Part
1
Our
class on Thursday was awesome, clarifying, and confusing,
specifically around the term diaspora,
and about what it means to be a part of the Asian Diaspora- I feel
especially drawn to the apparent contradictory nature of this idea.
As
a Jewish American with what I'd call a Jewish-ish
upbringing (with elements of humanism and Buddhism mixed in there), I
feel both connected to and disconnected from this Jewish identity. A
number of quotidian (?) cultural practices and events have helped
shape this identity, including: attending Hebrew school every Sunday
for ten years,
learning to read (i.e. sound out, but not understand) Hebrew,
becoming a Bat Mitzvah, receiving a Hebrew name (מִרְיָם
– Miriam),
participating
in annual Passover Seders, and singing Chanukah prayers with my
family.

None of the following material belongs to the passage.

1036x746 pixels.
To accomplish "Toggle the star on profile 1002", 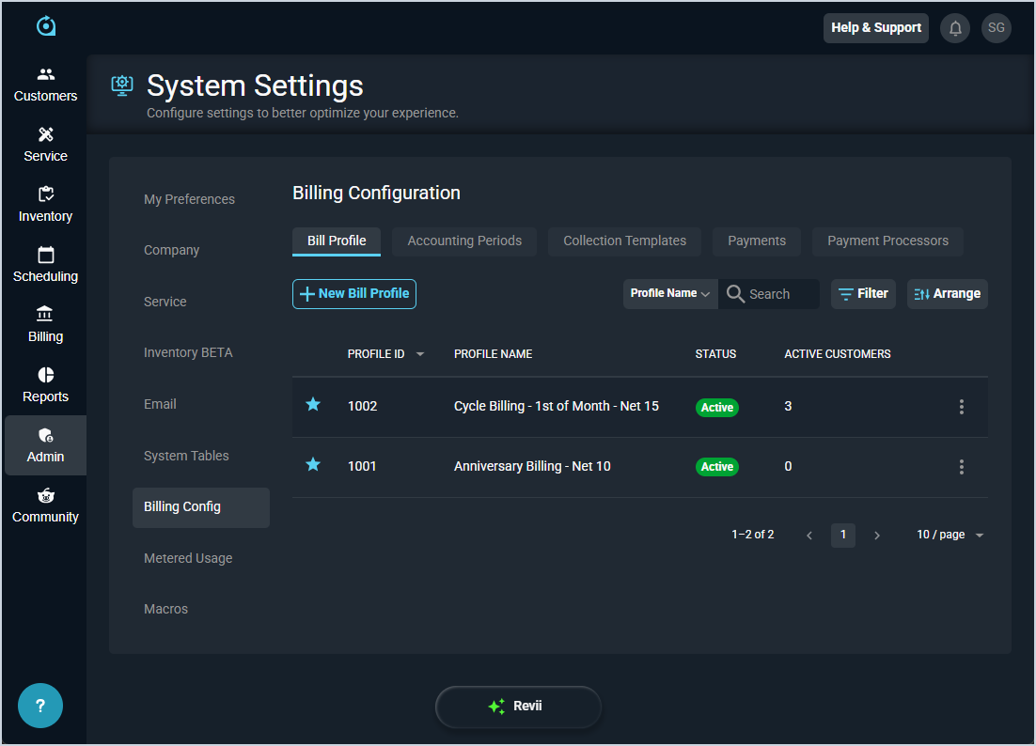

While these practices have forged in me a strong feeling of
being Jewish, there are also times when I don't feel Jewish enough
and don't feel justified in fully claiming that identity.
I
believe that this tension partially comes from the fact that the word
Jewish itself does not
– cannot – refer
to just one very specific identity or experience. And the way to go
about negotiating that fluidity of meaning, for me, has been to
explain my self, or to clarify or qualify my identity. In the past, I
have identified myself as half Jewish, as
culturally-but-not-religiously-Jewish, and as: *giant inhalation*
my-mom-was-raised-Jewish-and-my-dad-was-raised-Catholic-and-now-my-parents-belong-to-a-Unitarian-Universalist-community-and-I-practice-Zen-Buddhism.
All of these ways of identifying – each more complicated than the
last – reflects my lifelong figuring-out of who I am in the midst
of a wide variety of narratives (from a variety of sources, most with
strong opinions) about what Judaism and Jewishness is and what it is
not.
This
is not a direct
parallel, but Ien Ang deconstructs the words Asian and
Asia in her article,
and, if I take her argument a few steps further, I can see some
similarities to my own experience. She writes that "the very
idea of Asia as a separate, demarcatable region of the world was
developed with the imperializing European geographical imagination...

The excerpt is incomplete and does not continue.